About this task -
Whatever lies between the line with "Open the Sohbet chat panel" and the end of the data, both included, must be copied exactly and without pictures.

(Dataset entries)
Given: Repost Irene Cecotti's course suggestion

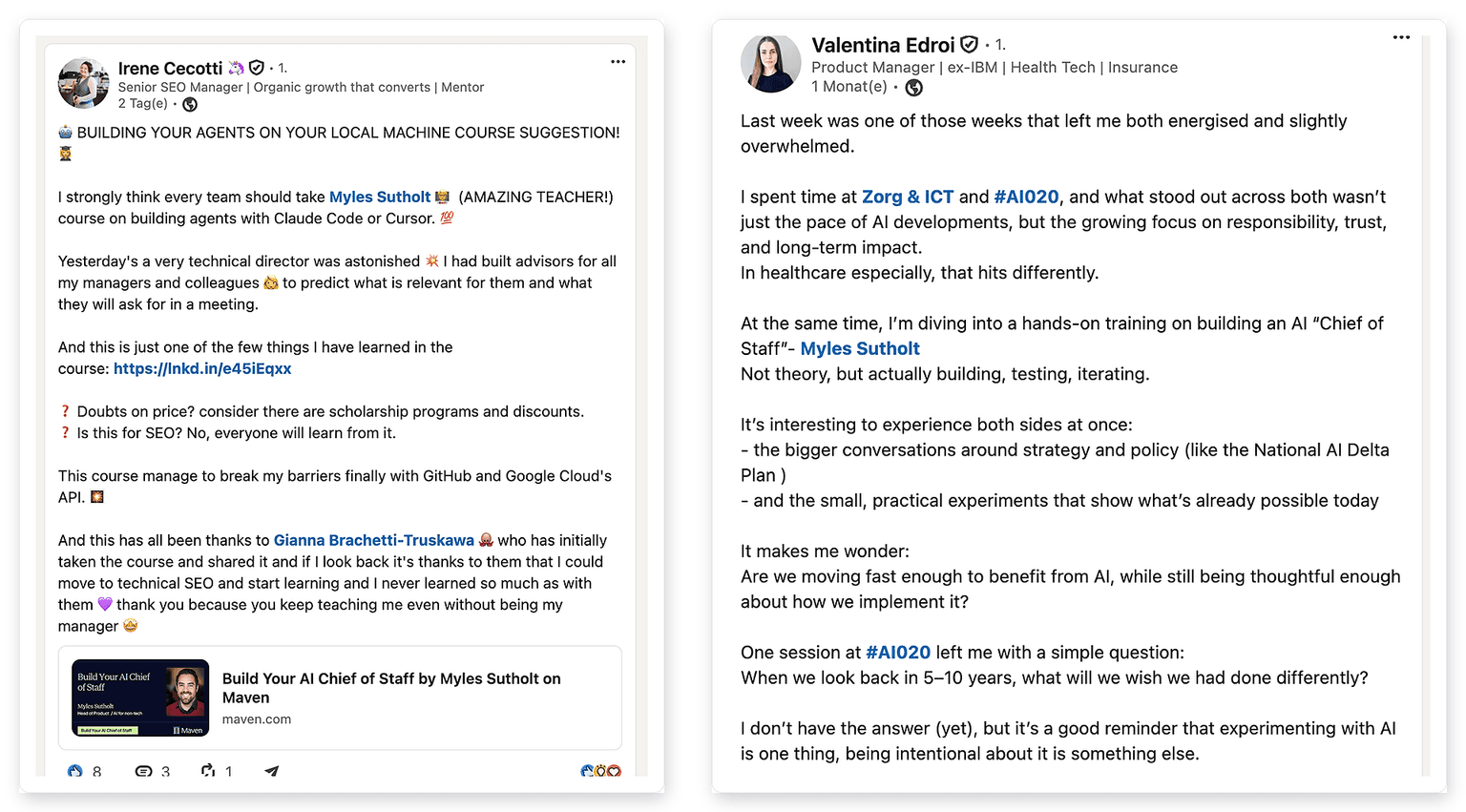Looking at the screenshot, I should [x=208, y=771].
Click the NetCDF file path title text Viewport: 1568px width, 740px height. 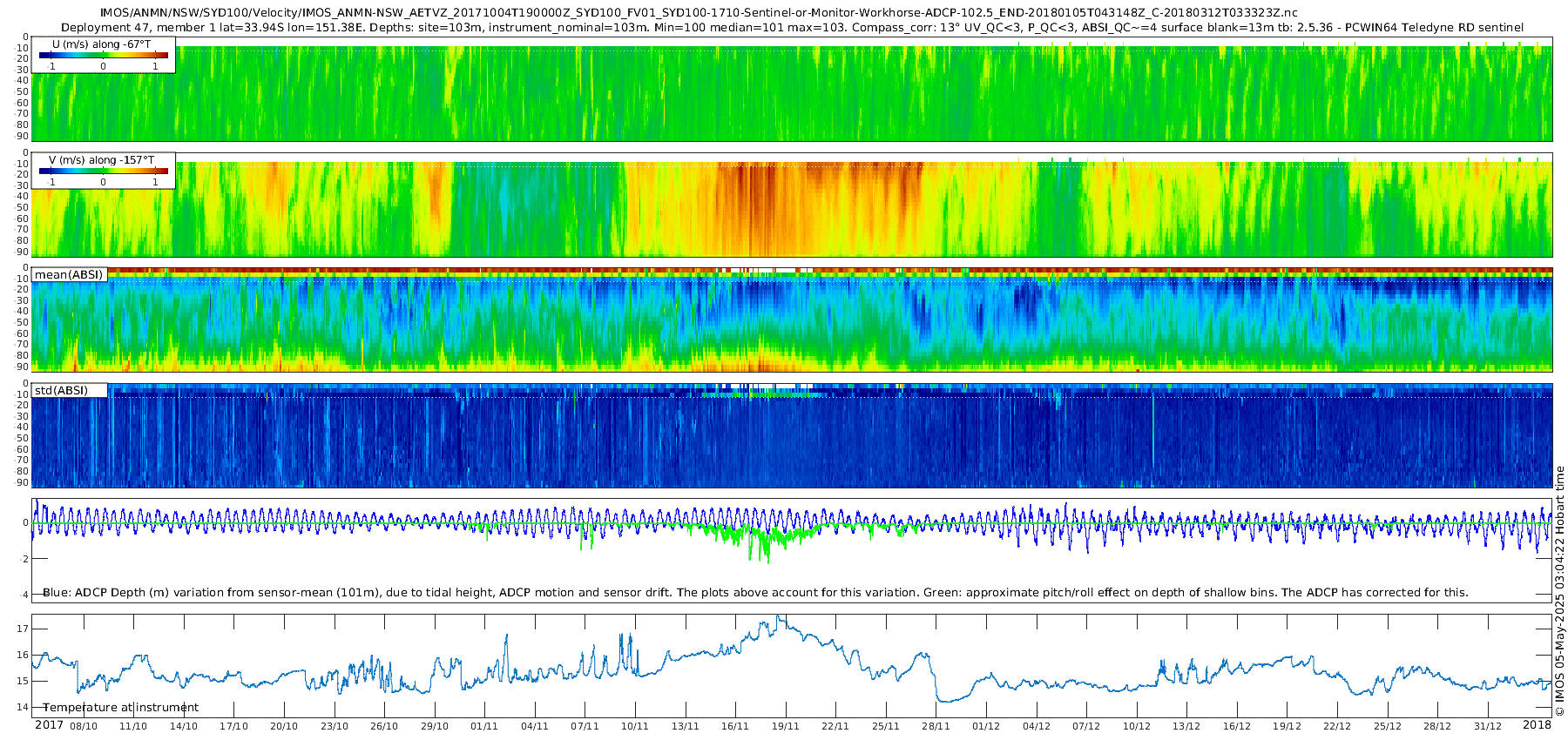699,12
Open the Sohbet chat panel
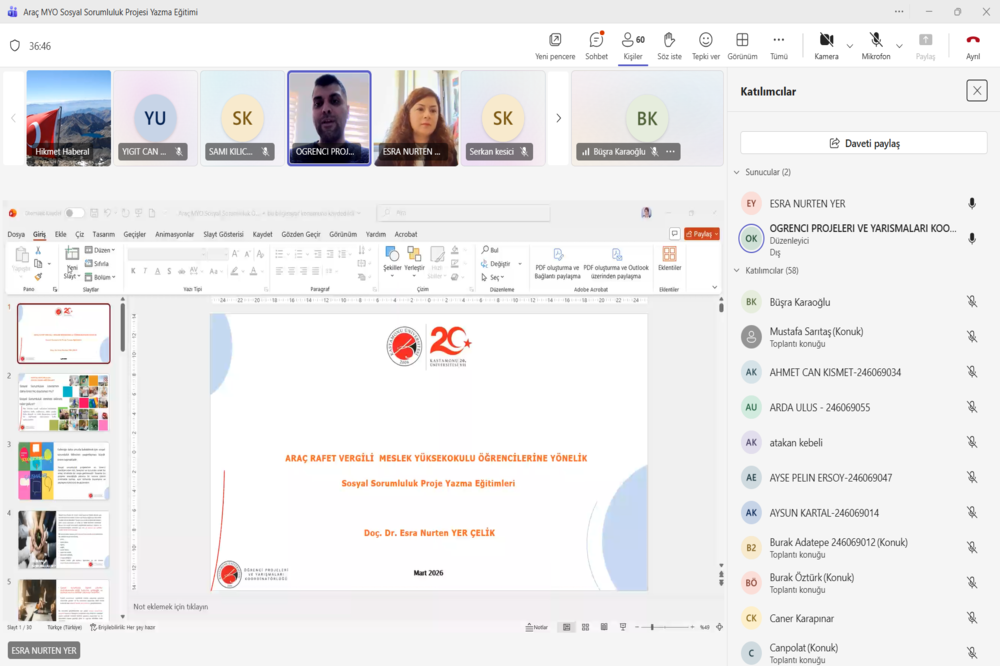This screenshot has height=666, width=1000. tap(596, 46)
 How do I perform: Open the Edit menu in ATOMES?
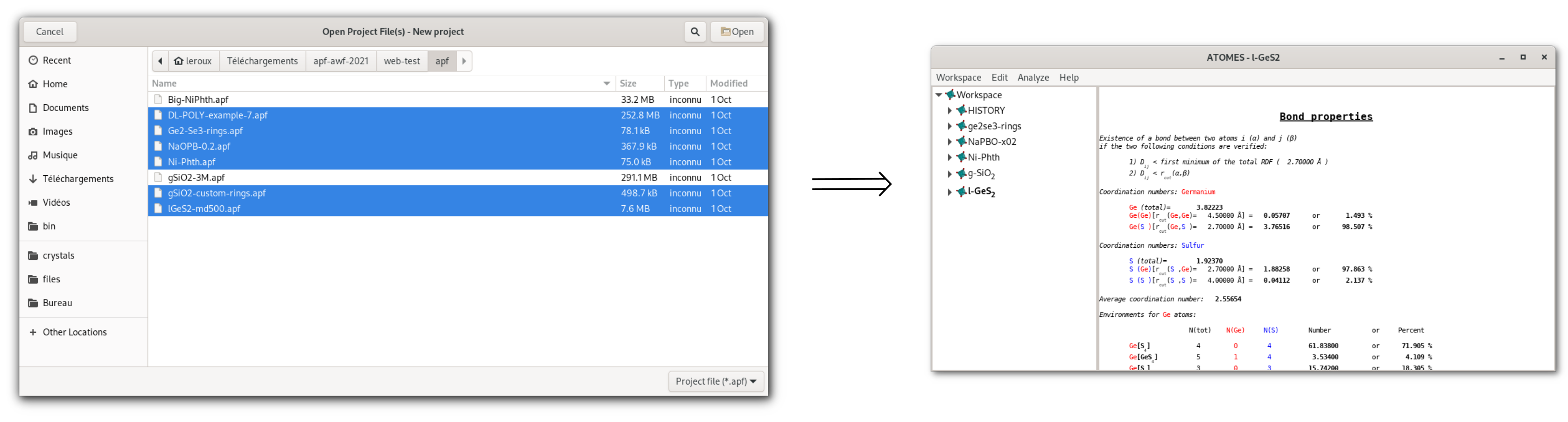point(999,77)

Written response -
Open the Sohbet chat panel
This screenshot has height=666, width=1000. tap(596, 46)
 How do I perform: Open the Edit menu in ATOMES?
point(999,77)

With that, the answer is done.